▶ [CONSEGNA]
Rispondi a queste domande sul brano sui quotidiani riportato più sotto:
1. Quali testate sono citate come esempi di giornale popolare?
2. Come si scioglie la sigla P.E.N.C.?
3. In che modo i giornalisti sentono il vento di cambiamenti che si leva dall'editoria?

▶ [TESTO CITATO]
········

Certamente non all’incremento della diffusione. Il miraggio del
giornale popolare da un milione di copie, perseguito attraverso riforme
grafiche e dei contenuti, si è rivelato, fin qui, illusorio. Un po’
perché la pre-condizione del successo di un giornale popolare (Sun,
Mirror, Bild) è l’esistenza del popolo, cioè di ceti meno abbienti
orgogliosi della propria diversità rispetto alla buona borghesia e
disposti a riconoscersi in un giornale adeguato al loro livello culturale
e ai loro interessi. Altrove (Gran Bretagna, Germania) un tale popolo
esiste. In Italiano. Da noi chi compra il giornale quotidiano s’iscrive
automaticamente alla classe dirigente. La regola del P.E.N.C.
("Politica e Esteri Nessun Clic") vale per l’accesso ai
portali telematici, non per l’acquisto di quotidiani in edicola. Qui il
lettore si aspetta che la sua scelta di crescita sociale sia riconosciuta
con articoli di fondo che non leggerà, con un’attenzione alla parte
"nobile" del notiziario di cui si limiterà a scorrere i titoli.
Probabilmente, sente addirittura la mancanza della Terza pagina
tradizionale, blasone del giornalismo d’antan e prima vittima della
decisione di andare verso il popolo.
Forse è anche per questo che la scelta editoriale di confezionare
giornali più accattivanti per un maggiore baci no di utenza si è
risolta in un compromesso. Per esempio, si crede fermamente che la
politica infastidisca il lettore, ma non si ha il coraggio di ridurne la
presenza alle poche notizie con valore informativo. Al contrario, la si
riduce a occasione di bello e spiritoso stile di scrittura dilatato su un
numero di pagine eccessivo anche per un lettore appassionato del genere e
nullafacente. Il risultato è che il giornale "serio" della
tradizione è morto e il giornale "popolare" non è ancora nato.
Del resto, i passati tentativi di metterlo al mondo sono sempre rapida mente
abortiti. Tutto lascia credere che la metamorfosi della carta stampata sia
ancora all’inizio, poiché nella sua forma attuale non soddisfa gli
editori, che l’hanno voluta, ed è più subita che apprezzata da un
pubblico decrescente. Il vento di cambiamenti che si leva da un’editoria
euforizzata dalla scoperta di poter essere un’attività economica
altamente remunerativa, e sollecitata dalle nuove prospettive aperte
all’intreccio multimediale dalla rivoluzione digitale, è sentito dai
giornalisti come una minaccia molto più che come una promessa.

········

▶ [ELENCO]
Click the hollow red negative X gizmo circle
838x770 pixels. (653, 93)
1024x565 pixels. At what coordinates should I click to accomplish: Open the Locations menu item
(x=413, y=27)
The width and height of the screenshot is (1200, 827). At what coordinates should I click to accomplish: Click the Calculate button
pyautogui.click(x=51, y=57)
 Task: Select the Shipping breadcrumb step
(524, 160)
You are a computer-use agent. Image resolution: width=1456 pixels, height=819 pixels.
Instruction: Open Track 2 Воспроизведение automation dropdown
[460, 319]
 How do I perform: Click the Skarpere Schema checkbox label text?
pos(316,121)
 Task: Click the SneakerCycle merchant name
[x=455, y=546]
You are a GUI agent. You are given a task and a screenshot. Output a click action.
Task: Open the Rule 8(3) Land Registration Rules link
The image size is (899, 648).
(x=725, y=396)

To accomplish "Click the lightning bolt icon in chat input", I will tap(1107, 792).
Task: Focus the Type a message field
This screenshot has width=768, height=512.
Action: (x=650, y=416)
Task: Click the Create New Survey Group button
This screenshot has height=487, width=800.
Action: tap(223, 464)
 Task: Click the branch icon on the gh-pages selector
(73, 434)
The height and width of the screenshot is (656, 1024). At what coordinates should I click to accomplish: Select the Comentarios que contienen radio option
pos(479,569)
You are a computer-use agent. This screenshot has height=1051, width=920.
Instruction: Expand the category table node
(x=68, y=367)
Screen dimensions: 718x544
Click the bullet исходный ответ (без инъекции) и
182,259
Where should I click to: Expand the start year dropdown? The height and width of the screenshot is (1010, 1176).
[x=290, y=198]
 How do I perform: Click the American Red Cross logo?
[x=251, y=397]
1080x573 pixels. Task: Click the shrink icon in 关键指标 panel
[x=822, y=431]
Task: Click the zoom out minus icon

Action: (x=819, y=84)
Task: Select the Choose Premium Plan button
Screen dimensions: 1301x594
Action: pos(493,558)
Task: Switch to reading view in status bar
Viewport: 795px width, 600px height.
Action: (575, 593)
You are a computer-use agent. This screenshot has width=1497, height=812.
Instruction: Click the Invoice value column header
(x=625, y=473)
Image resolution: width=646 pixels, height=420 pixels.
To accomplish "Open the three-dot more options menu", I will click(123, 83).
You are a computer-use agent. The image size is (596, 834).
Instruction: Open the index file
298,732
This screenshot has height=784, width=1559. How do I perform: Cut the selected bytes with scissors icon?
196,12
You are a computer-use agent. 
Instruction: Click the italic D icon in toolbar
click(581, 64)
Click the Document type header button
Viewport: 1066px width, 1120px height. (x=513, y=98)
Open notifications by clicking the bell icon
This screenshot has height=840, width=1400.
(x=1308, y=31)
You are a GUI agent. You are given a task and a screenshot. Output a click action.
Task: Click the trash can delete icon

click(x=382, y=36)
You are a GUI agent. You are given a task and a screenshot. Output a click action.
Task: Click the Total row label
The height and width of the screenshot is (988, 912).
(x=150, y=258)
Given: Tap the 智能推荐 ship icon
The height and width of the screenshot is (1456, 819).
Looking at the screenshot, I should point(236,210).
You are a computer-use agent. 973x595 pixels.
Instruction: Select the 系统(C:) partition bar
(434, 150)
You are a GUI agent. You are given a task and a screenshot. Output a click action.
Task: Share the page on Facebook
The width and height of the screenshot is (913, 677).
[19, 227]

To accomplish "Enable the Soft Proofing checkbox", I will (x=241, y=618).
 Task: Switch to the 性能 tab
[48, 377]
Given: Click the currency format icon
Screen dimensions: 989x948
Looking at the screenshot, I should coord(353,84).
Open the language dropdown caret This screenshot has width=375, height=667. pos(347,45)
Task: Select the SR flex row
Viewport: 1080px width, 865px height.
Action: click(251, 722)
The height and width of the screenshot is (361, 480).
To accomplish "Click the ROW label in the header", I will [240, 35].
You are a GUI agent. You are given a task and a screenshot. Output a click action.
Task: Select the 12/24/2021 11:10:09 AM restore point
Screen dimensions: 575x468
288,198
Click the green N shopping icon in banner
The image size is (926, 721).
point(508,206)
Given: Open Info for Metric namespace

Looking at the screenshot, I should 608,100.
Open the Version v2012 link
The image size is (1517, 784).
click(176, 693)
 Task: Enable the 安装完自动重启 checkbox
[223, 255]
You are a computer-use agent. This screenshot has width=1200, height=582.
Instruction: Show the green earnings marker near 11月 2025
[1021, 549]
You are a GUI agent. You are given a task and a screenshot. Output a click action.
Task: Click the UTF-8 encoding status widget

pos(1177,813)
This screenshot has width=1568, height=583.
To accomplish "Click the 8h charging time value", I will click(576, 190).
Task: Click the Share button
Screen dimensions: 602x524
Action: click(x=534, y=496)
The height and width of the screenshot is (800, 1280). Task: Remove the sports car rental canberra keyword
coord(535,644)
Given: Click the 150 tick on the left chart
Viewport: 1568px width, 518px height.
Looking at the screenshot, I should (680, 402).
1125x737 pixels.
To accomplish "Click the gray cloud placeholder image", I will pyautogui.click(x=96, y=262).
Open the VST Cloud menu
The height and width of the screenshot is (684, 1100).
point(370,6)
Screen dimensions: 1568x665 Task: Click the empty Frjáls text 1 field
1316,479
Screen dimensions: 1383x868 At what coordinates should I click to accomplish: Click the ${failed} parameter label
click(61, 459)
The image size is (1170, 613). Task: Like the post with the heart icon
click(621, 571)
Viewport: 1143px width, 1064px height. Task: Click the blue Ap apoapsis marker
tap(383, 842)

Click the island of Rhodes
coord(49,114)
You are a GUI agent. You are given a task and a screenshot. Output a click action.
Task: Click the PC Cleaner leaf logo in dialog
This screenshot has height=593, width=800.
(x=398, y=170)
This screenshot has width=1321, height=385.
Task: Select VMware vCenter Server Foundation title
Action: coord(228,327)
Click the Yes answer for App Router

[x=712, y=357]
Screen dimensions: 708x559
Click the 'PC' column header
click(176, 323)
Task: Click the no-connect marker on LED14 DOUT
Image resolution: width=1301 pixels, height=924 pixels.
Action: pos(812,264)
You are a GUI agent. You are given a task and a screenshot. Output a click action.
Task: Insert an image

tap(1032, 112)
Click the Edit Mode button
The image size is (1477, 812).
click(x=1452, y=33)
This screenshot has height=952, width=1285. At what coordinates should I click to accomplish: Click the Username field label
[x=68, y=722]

········

▶ [RISPOSTA]
1. Sun, Mirror e Bild.
2. "Politica e Esteri Nessun Clic".
3. Lo sentono come una minaccia molto più che come una promessa.